▸ Questions:
• A. In the defence budget article, what share of GDP does the ISPR director general say the defence budget now represents?
• B. Resume the defence budget article after its final sentence, writing in the same news style.

▸ Study text:
The military on Tuesday defended the allocation of Rs1.523 trillion for fiscal year 2022-23, explaining that contrary to the perception, it has actually decreased.
Inter-Services Public Relations (ISPR) Director General (DG) Major General Babar Iftikhar said in an interview that keeping in view factors such as inflation and rupee depreciation, the defence budget allocation had decreased, and was now 2.2 per cent of the gross domestic product (GDP) from 2.8 per cent last year. In the budget presented by Finance Minister Miftah Ismail on Friday, defence services were allocated Rs1.523 trillion, which makes up 17.5 per cent of the total current expenditure and is 11.16 per cent higher than that of last year. In terms of expenditure, the defence budget is 16 per cent of the government’s planned total outlay – exactly the same as it was a year before.
The declared increase in the defence budget was in sharp contrast to the cuts in spending on development (11 per cent), health (31 per cent), education (1.5 per cent) and housing (77 per cent). The hike is almost on a par with the average inflation calculated for the year ending June 30. Major General Babar Iftikhar told anchor Kamran Shahid that there was an “annual debate” on the army’s allocation following the budget, adding that the money earmarked for defence services was based on the “threat perception, challenges, deployment and the resources available”.
“So [after] considering all these things, the army hasn’t had any [net] increase in the budget since 2020,” the ISPR DG claimed. “When you look at inflation and rupee depreciation, it (defence budget) was actually reduced. It was 2.8 per cent of the GDP last year and now we are at 2.2 per cent, so the budget is continuously going down in terms of GDP.”
He said that after factoring in this year’s inflation, the defence budget had actually taken a hit of Rs100bn. “Despite these challenges, we did not allow any shortcoming in our capabilities,” he added. Elaborating on the measures taken by the army to curb its spending, the ISPR DG said instructions had been passed to conserve fuel and reduce expenditure on utilities, while Friday would be observed as a “dry day” every week, where no official transport would be used except for emergencies.

▸ Exercise data:

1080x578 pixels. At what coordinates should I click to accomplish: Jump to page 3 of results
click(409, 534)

---

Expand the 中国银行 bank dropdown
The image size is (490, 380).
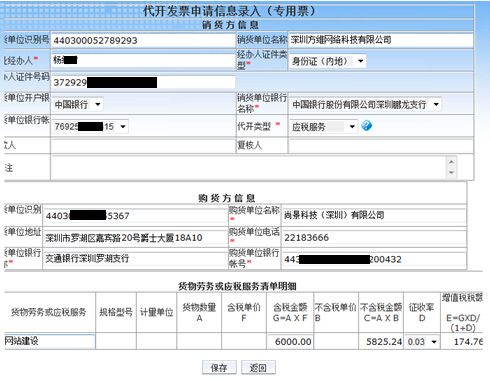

▸ Written responses:
• A. 2.2 percent of GDP.

• B.
Major General Iftikhar further said the army had returned to the government Rs6bn from Covid-19 allotments and Rs3.5bn from other allotments in last year’s budget.
When questioned about former prime minister Imran Khan’s longstanding claim of there being a US-backed conspiracy behind his ouster, the ISPR DG said he had “already clarified” the matter as he proceeded to reject the claim again. The ISPR DG was also asked about “propaganda and criticism” against the army after it “distanced” itself from political affairs. He acknowledged that the army and its leadership were being targeted through “baseless rumours and propaganda, which is very unfortunate and shouldn’t happen”.
He said that everyone was entitled to their opinion, but no one had the right to “reject facts and target an institution and its personalities on the basis of lies”.
Major General Iftikhar confirmed that former army chief General (r) Pervez Musharraf’s family was in contact with the military regarding his proposed return to Pakistan in light of his poor health. He said that Musharraf’s return to Pakistan from UAE was a decision for his family and doctors to make.
“The institution and its leadership have the stance that he should come back,” he said.
The DG ISPR also talked about Chief of Army Staff General Qamar Javed Bajwa’s recent visit to China, saying it was “very important”. He said the trip would have “far-reaching effects” that would soon be visible.